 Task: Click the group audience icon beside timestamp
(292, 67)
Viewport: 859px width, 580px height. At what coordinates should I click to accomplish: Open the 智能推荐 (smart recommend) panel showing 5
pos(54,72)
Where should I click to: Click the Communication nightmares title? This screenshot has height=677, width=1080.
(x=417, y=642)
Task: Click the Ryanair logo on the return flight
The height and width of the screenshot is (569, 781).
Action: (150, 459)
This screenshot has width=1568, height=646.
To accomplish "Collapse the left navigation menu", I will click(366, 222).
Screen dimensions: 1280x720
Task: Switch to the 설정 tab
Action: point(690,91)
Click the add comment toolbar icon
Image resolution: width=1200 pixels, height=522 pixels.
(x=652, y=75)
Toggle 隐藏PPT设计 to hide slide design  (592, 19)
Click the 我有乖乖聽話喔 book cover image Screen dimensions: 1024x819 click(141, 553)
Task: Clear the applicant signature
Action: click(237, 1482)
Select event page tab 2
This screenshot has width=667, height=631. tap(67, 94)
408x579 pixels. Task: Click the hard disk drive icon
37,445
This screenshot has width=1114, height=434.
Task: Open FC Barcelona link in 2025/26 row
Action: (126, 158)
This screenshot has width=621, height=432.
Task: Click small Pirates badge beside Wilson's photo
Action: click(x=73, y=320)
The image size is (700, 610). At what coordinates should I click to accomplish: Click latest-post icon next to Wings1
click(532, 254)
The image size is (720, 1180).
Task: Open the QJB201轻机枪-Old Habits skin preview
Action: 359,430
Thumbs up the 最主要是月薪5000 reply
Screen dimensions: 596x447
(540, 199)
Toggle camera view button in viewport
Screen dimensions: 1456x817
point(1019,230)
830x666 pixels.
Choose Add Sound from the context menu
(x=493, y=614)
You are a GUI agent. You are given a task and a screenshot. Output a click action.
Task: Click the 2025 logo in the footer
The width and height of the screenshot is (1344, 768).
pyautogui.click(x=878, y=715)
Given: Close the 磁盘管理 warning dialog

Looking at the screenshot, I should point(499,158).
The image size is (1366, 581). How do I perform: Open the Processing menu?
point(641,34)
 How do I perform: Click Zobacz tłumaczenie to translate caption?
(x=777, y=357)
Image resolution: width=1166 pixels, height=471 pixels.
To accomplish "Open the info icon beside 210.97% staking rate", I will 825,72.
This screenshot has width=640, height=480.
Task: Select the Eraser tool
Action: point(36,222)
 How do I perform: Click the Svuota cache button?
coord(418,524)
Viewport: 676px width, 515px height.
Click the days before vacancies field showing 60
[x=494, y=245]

▬▬▬▬▬▬

- _Work request_
Extract all lines from the data in which "Toggle" is found.

- _Result below_
Toggle 隐藏PPT设计 to hide slide design  (592, 19)
Toggle camera view button in viewport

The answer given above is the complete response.